→ TEXTO FORNECIDO:

* * * * * * *

Aqui está a primeira reflexão. O vinho contém, em média, 12,5% de álcool. A legislação brasileira proíbe a comercialização de bebidas alcoólicas para menores de dezoito anos. Essa regulamentação não apenas limita a venda, mas também reforça a ideia de que o consumo de álcool por menores de idade é inadequado. Por isso, relacionar VINHO x BEBIDA ALCOÓLICA x ALIMENTO pode dar origem a criação de mais barreiras à comercialização, como, por exemplo, às advertências mais ostensivas na sua rotulagem. Portanto, o conceito correto a ser defendido não deveria ser simplesmente “vinho é alimento”, mas sim “vinho é um alimento para adultos”.
O segundo aspecto trata ainda das consequências que podem advir da aprovação do Projeto de Lei n° 3.594/2023. No Brasil, o registro de bebidas está afeto ao Ministério da Agricultura, Pecuária e Abastecimento, que por delegação da Lei do Vinho e da Lei das Bebidas e seus decretos regulamentadores, prevê um sistema de registro de estabelecimento produtor e de produtos, cabendo a este Ministério o controle e fiscalização sobre a produção e o comércio, bem como as regras de rotulagem e outras.
Já os alimentos, bem como as bebidas sem álcool, estas estão sujeitas às normas do Ministério da Saúde e de sua Agência Nacional de Vigilância Sanitária, a quem cabe conceder o registro e controlar sua produção e comercialização. É possível, que no caso do vinho suave, onde a grande parte do açúcar é adicionado, seja necessário que no rótulo contenha a expressão em forma de lupa com “ALTO EM AÇÚCAR ADICIONADO”, além de ser obrigatória a publicação da tabela nutricional.
A mudança nas regras de rotulagem, com a necessidade de novos elementos, tornaria os contrarrótulos ainda maiores.
Há o risco de que o vinho, que na visão de Pasteur é a mais sã e higiênica das bebidas, passe a ser tratado pela ANVISA como um alimento qualquer – altamente perecível – criando dificuldades ainda maiores aos produtores.
Por exemplo, a ANVISA já controla os aditivos e coadjuvantes de tecnologia usados na indústria vinícola nacional. Em nome da segurança alimentar a ANVISA proíbe o uso de vários aditivos que, ironicamente, impactam o mesmo consumidor que ela pretende proteger, pois vem incorporados nos vinhos que são livremente importados da União Europeia, Argentina, Chile e outros países. Assim sendo, o rigor pode aumentar ainda mais.

* * * * * * *

(Dados de coordenadas dos itens)

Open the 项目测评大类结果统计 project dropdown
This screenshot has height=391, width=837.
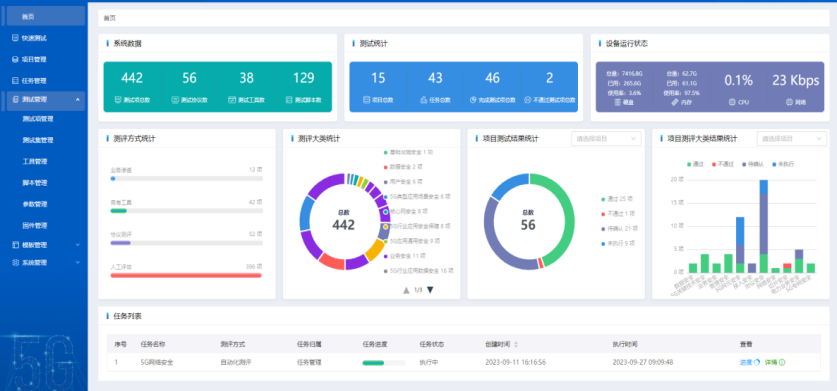tap(792, 138)
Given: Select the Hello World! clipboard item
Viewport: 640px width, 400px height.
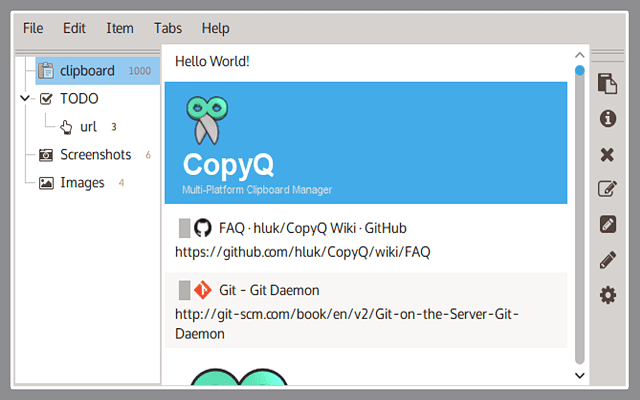Looking at the screenshot, I should point(212,62).
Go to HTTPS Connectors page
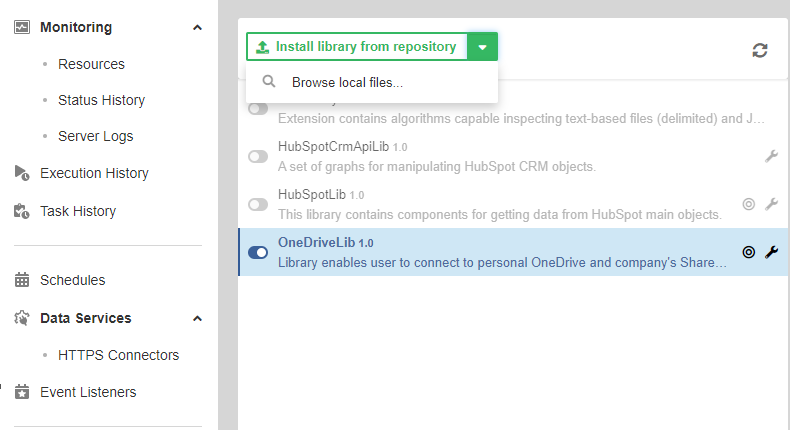The image size is (790, 430). (x=118, y=355)
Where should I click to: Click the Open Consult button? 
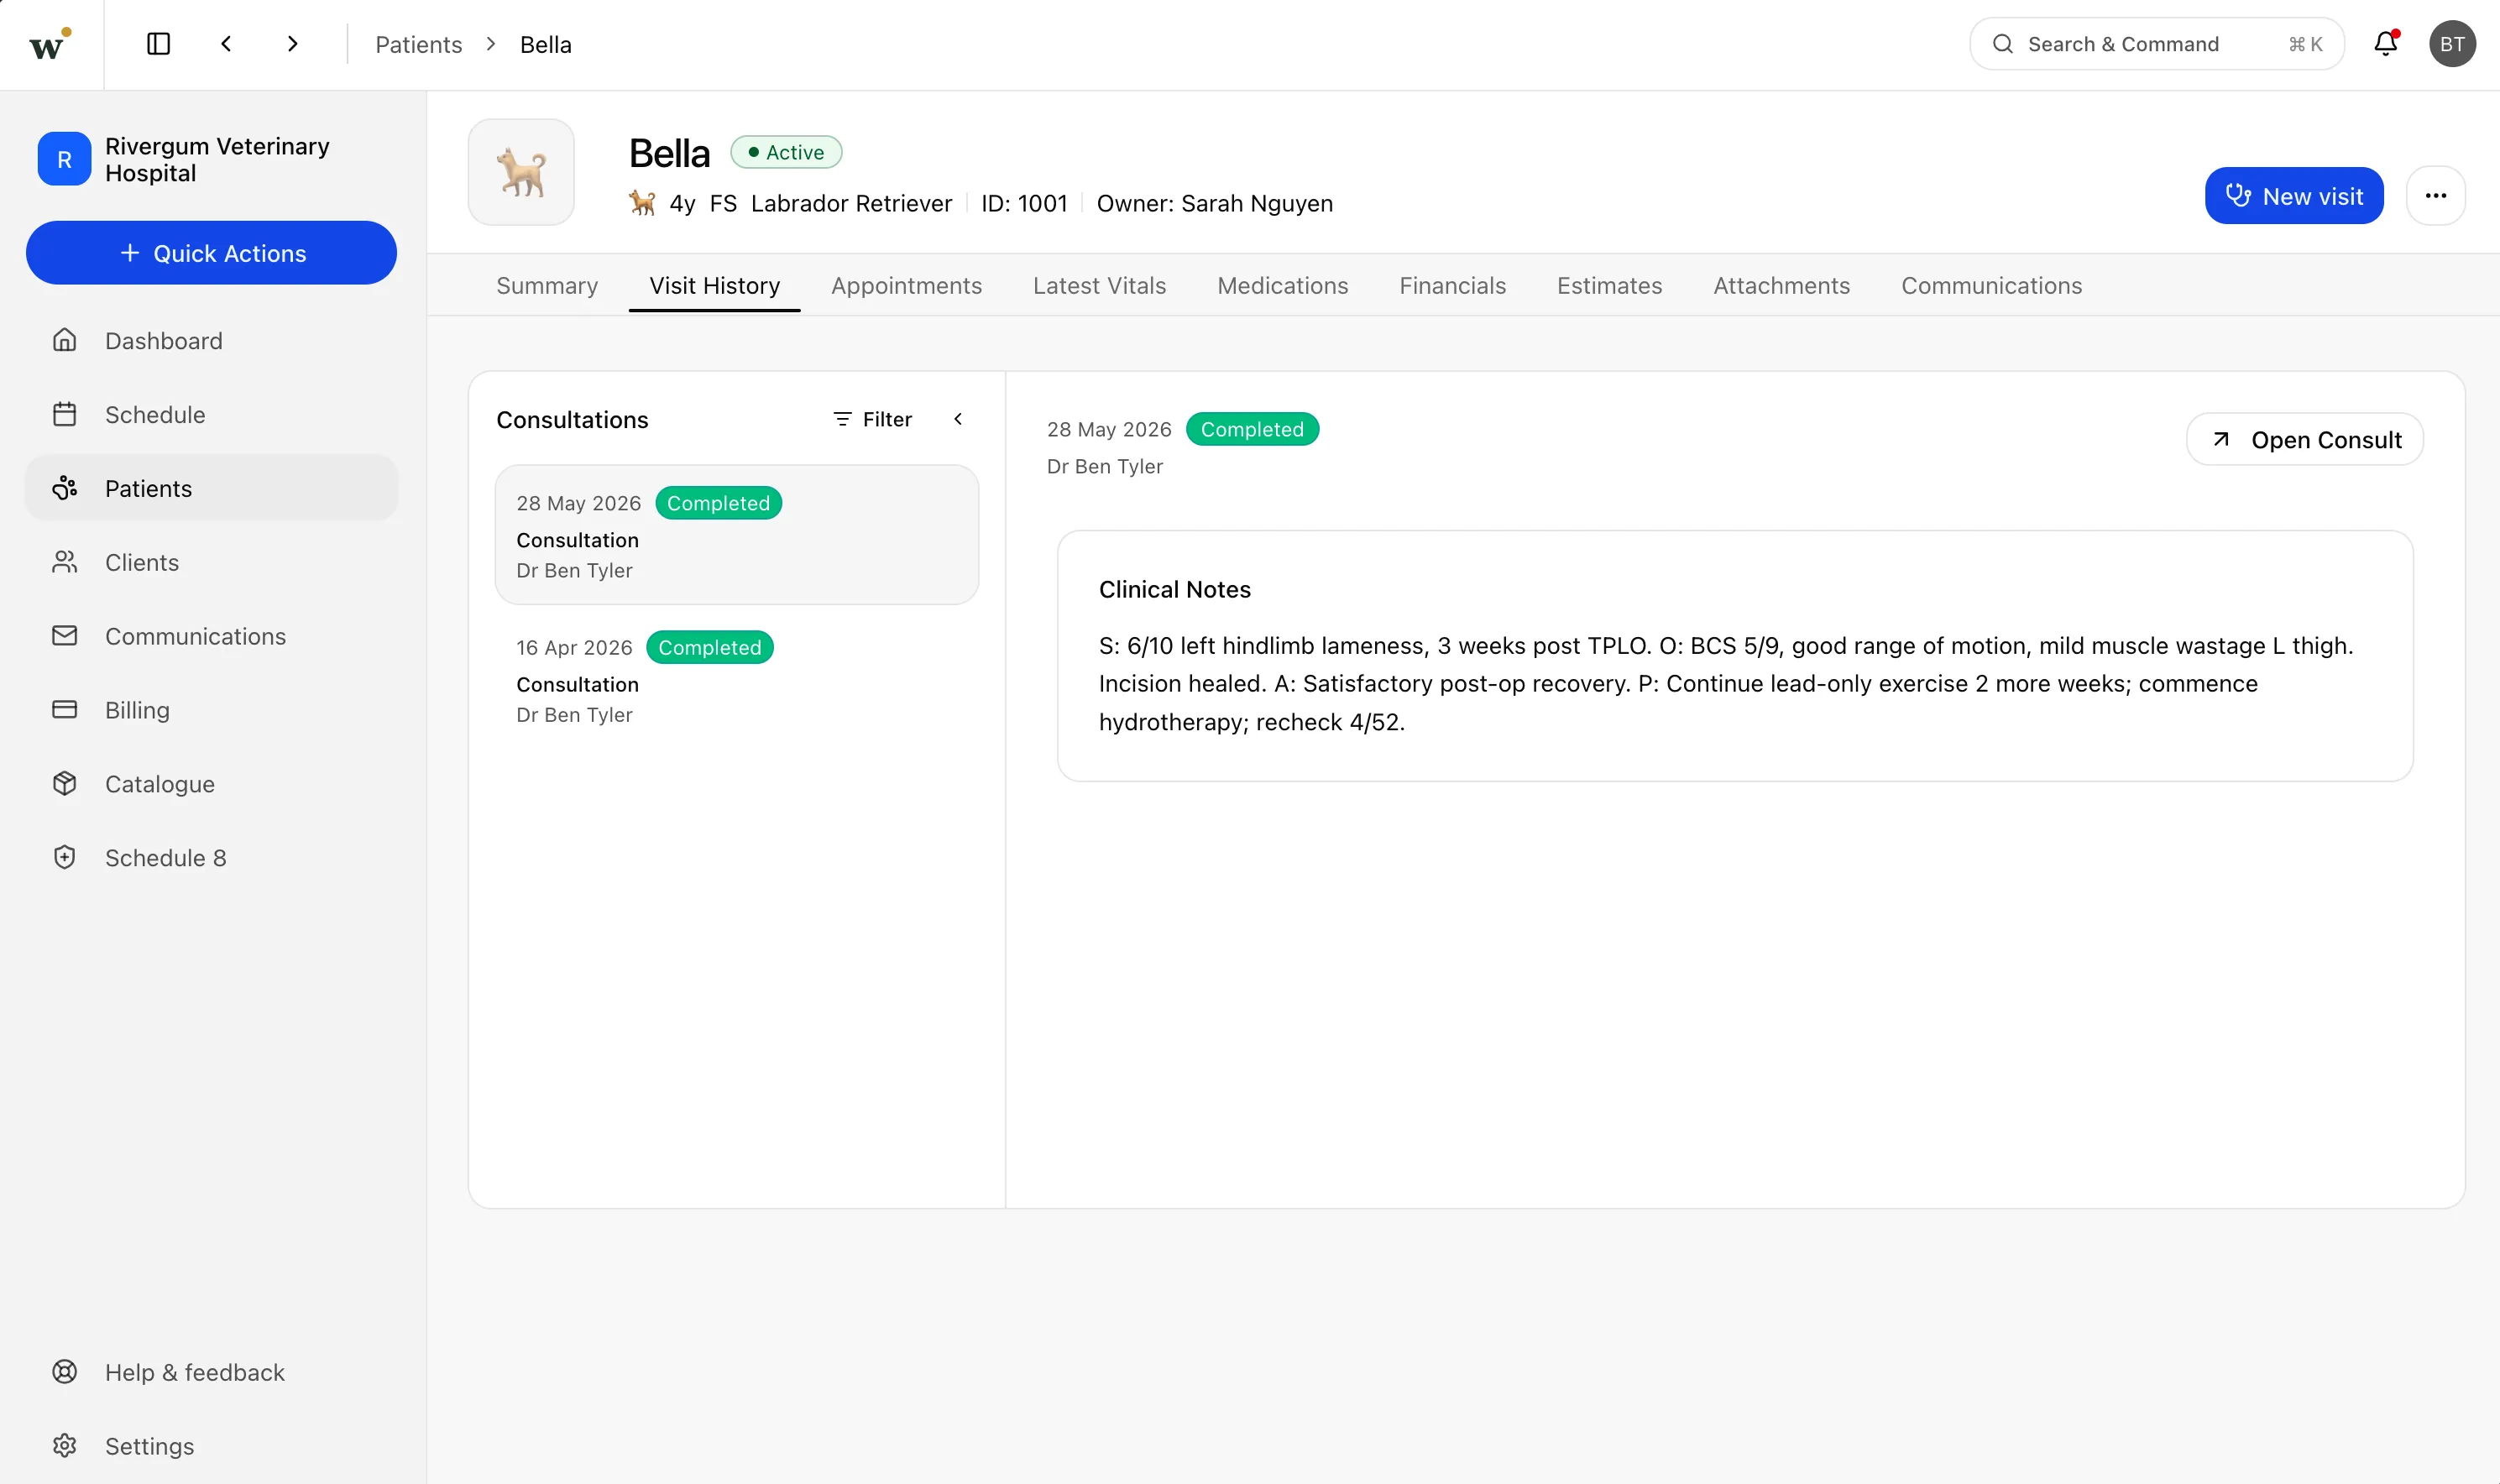[x=2304, y=440]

* * * * * * *

→ TAREFAS A CUMPRIR:
A - Segundo o texto sobre o vinho como alimento, qual é o teor médio de álcool do vinho?
B - Por favor, escreva a continuação do texto sobre o vinho como alimento a partir do ponto em que ele termina.

→ RESPOSTAS POR TAREFA:
A - Em média, 12,5% de álcool.

B -
O terceiro ponto a ser analisado é a questão tributária, que parece ser o principal objetivo do projeto. Mesmo que a classificação do vinho como alimento resulte em uma redução de alíquotas, esse benefício não se restringiria à produção nacional. Todos os produtos disponíveis no mercado – tanto nacionais quanto importados – seriam beneficiados.
Alguns produtores têm insistido em sua comunicação pelas redes sociais, a importância deste projeto como forma de apoiar a produção nacional. No entanto, essa é uma meia-verdade. O princípio da reciprocidade tributária determina que um produto estrangeiro pode ter apenas um imposto diferenciado em relação ao nacional: o imposto de importação. No caso de países do Mercosul e do Chile, esse tributo já foi zerado. Além disso, estamos na iminência de entrar em vigor o acordo com a União Europeia, que vai zerar o imposto de importação para produtos do velho mundo.
Portanto, se o objetivo do projeto é fortalecer a produção nacional, o caminho terá que ser outro. O mais eficiente seria a criação de incentivos específicos para a indústria vinícola brasileira, sem impactar os produtos importados. Reduzir custos nas fases produtivas, agrícolas e industriais, pode garantir um benefício real ao consumidor final e, consequentemente, à competitividade dos vinhos brasileiros no mercado.